Godwin, 21, ran a 4.42 40 at the NFL combine, making him one of the fastest players on the team -- he'll learn as a rookie from veteran DeSean Jackson, both of them adding considerably to the Bucs' receiver depth along with Pro Bowl standout Mike Evans.
Godwin had 11 touchdowns for the Nittany Lions in 2016 as well as 982 receiving yards, this after getting 1,101 yards and five touchdowns in 2015.
Justin Evans had 87 tackles and four interceptions in 2016.
Much of the buzz surrounding the Bucs entering Friday's second round was the possibility of a running back taken, with reports that Tampa Bay was trying to trade up from No. 50, potentially to get Florida State running back Dalvin Cook.
That never happened, with the Vikings trading up to take Cook at No. 41 -- Oklahoma's controversial Joe Mixon went two picks before the Bucs to Cincinnati, and Tampa Bay stayed put and filled a big need, selecting free safety Justin Evans of Texas A&M.
"I'm coming in believing in my mind, thinking I'm definitely a starter," said Evans, 21, who joins free-agent signee J.J. Wilcox and returning safeties Chris Conte and Keith Tandy in competing for a starting job. "But I'm coming in with a humble mindset."
Evans had 87 tackles and four interceptions in 2016 -- four years ago, he had no scholarship offers out of high school and started his college career at Mississippi Gulf Coast Community College -- "a different route than a lot of kids take" -- before landing at Texas A&M. He's fast enough that he had a 90-yard kickoff return this past season, breaking out in his second season after starting his college career in junior college. …
Jason Licht said the Bucs have had their eye on O.J. Howard since the 2015 season, when there was a chance he would leave early after helping Alabama to a national championship.
Bucs coach Dirk Koetter was impressed to see that O.J. Howard wanted to play in the Senior Bowl at a time in which many first-rounders politely decline, and he was even more impressed when he and general manager Jason Licht saw what the Alabama tight end was able to do in the first practice in Mobile, Ala., back in January.
"First day of Senior Bowl practice in pads, Jason and I were sitting on the 35-yard line and O.J. is putting on a clinic out there," Koetter said. "After about two periods, I stood up and said to Jason, 'I've seen the guy I want,' and I walked down the stairs."
Howard, a 6-foot-6, 251-pound tight end with 4.51 speed in the 40-yard dash, went to the Bucs with the No. 19 pick on Thursday night, much lower than most had expected him to go.

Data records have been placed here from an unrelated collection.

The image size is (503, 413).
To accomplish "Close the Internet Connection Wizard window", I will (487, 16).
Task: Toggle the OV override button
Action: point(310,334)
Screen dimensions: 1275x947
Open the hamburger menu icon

Howard said he had been told he could go between No. 6 and 20 and wasn't worried about the wait until he heard from the Bucs.

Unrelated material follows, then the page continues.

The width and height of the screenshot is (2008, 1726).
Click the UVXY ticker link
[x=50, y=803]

"I just want to say thank you to the whole Tampa Bay organization, Coach Koetter, to Mr. Licht and thank everybody for the opportunity to come and be a part of this franchise," he said. "I'm very excited to get to work, and I know we have big plans for the future." …
Part of what makes O.J. Howard a great player is the unselfish way he carried himself, former Alabama offensive coordinator Lane Kiffin said.
Bucs first-round pick O.J. Howard certainly could have had more passes thrown his way in three years at Alabama, but part of what makes him a great player is the unselfish way he carried himself, former Alabama offensive coordinator Lane Kiffin said Friday.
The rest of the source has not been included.